**DIRECTIONS**: Would you retype, word for word, the entries below from the line holding "Task: Open the Blog menu item" through the last entry, including both of those lines?

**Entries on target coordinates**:
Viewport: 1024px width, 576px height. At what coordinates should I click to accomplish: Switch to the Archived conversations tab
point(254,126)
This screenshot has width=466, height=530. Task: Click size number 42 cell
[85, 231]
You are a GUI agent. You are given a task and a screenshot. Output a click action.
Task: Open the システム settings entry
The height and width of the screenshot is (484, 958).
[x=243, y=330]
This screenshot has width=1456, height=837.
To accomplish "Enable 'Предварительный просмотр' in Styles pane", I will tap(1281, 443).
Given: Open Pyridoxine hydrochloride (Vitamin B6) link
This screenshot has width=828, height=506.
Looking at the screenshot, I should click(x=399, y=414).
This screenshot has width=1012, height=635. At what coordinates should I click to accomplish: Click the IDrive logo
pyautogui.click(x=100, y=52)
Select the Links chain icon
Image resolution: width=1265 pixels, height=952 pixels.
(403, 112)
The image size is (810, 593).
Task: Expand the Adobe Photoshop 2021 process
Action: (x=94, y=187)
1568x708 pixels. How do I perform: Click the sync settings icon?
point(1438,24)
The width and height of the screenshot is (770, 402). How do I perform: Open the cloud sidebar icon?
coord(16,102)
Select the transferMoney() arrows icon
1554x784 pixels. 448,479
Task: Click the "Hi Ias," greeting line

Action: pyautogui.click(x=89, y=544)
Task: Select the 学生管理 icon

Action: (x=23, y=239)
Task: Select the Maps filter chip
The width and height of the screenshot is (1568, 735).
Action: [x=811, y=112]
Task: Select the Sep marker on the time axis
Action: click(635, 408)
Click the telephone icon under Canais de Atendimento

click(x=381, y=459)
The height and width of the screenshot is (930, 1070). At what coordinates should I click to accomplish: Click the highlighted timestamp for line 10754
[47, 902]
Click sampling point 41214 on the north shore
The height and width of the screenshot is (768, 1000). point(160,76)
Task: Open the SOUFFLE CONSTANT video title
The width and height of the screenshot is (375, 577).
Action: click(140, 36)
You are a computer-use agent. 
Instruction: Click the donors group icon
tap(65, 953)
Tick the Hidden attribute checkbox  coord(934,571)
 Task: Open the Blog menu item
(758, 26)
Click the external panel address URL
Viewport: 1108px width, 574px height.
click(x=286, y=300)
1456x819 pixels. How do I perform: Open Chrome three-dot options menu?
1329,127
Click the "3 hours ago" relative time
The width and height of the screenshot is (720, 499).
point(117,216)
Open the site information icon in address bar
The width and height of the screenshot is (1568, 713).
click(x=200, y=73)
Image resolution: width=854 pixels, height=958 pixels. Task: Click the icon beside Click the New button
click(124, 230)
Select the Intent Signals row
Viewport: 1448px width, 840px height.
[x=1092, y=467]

**OUTPUT OF THE TASK**:
 Task: Open the Blog menu item
(758, 26)
Click the external panel address URL
Viewport: 1108px width, 574px height.
click(x=286, y=300)
1456x819 pixels. How do I perform: Open Chrome three-dot options menu?
1329,127
Click the "3 hours ago" relative time
The width and height of the screenshot is (720, 499).
point(117,216)
Open the site information icon in address bar
The width and height of the screenshot is (1568, 713).
click(x=200, y=73)
Image resolution: width=854 pixels, height=958 pixels. Task: Click the icon beside Click the New button
click(124, 230)
Select the Intent Signals row
Viewport: 1448px width, 840px height.
[x=1092, y=467]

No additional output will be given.